PS.  My wife thinks the last one would be good.


----------



## pirate_girl

BigAl said:


> Well.. I personally would not be caught dead in #3 because I think my butt is a tad big . Is it appropriate to wear White in December or is that a just a June thing . I always get that wrong !
> Is this a outdoors or indoor affair ?  Hell yes it makes a difference !You might need a matching coat .
> What kinda shoes you thinkin? Matching purse ? Will you have your hair up or down ? Again ,,,,makes a big difference . I would accent with a single string of MikiMoto Pearls . God ! Now were talkin classy !

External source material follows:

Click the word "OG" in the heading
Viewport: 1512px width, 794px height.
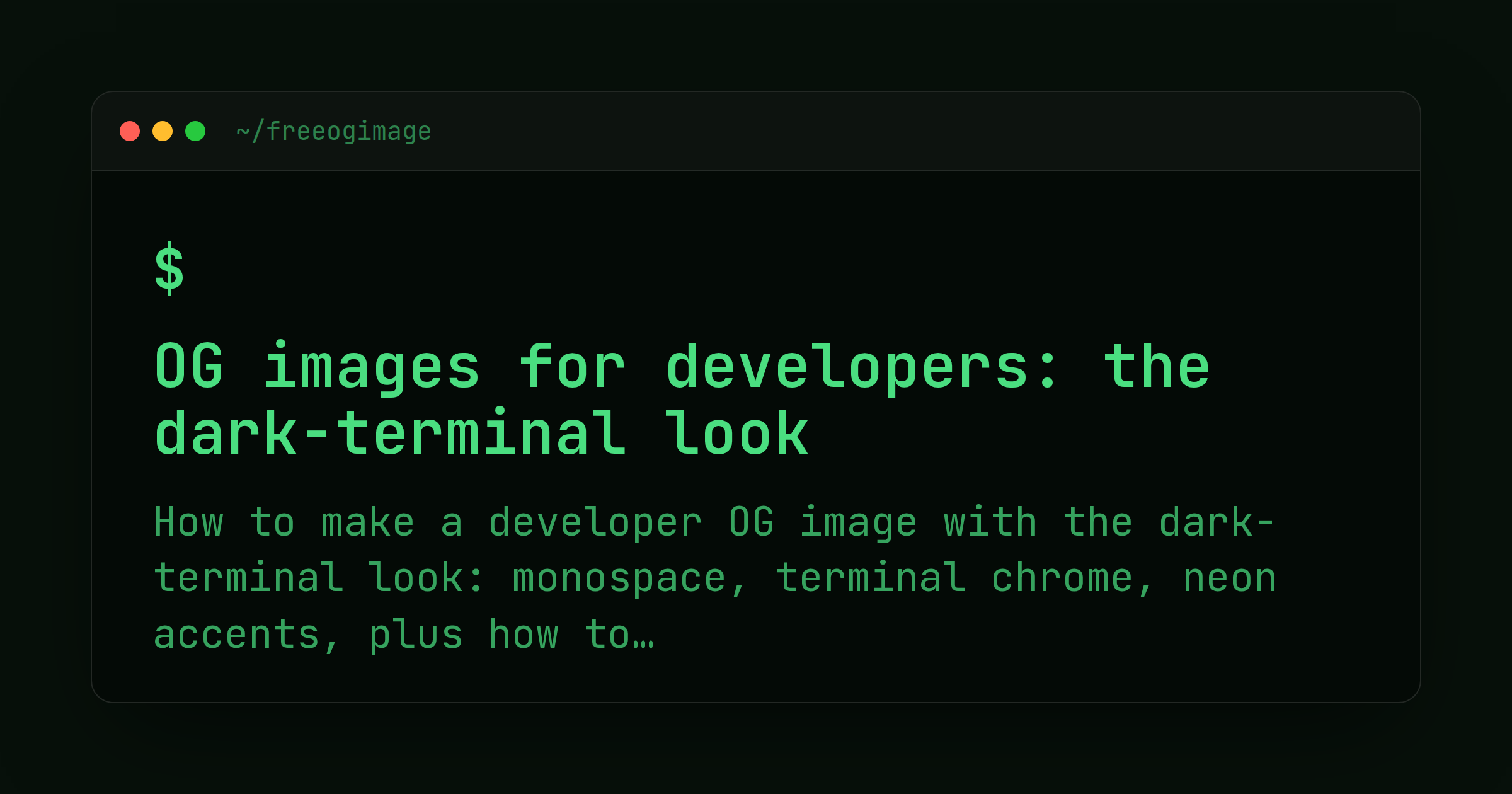(x=189, y=367)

It's totally appropriate to wear_ some _white in December, as long as it's not the shoes or the handbag
It's an indoor, large Catholic wedding.
I have both a black and tan coat and a lot of accessories.
My hair will be up in a twist with pearl earrings.


----------



## pirate_girl

PBinWA said:


> AHEM!
> 
> 
> 
> Al, Durwood . . . what's going on?  Murph - I expected you.
> 
> PS.  My wife thinks the last one would be good.


Your wife has good taste Peanut Buttah.. that's the one I really do like most.
Still, I am undecided. grrrrrrr!!


----------



## BigAl RIP

pirate_girl said:


> It's totally appropriate to wear_ some _white in December, as long as it's not the shoes or the handbag
> It's an indoor, large Catholic wedding.
> I have both a black and tan coat and a lot of accessories.
> My hair will be up in a twist with pearl earrings.


 
 well .....there you go then . I would follow along the lines of #1 . Cut below the kneee . The Single Strand Pearl necklace should be a wonderful addition and with your wearing your hair up will not give the affect of the neck being too long .Are the ear rings single pearls or the danglely type ?I would go with the single pearl ones .  The twist in the hair  just says "Classy" I would personally stay with a closed toe shoes , Not high heels .  Remember now There will be dancing and .... We want everyone watching the bride ,not you . 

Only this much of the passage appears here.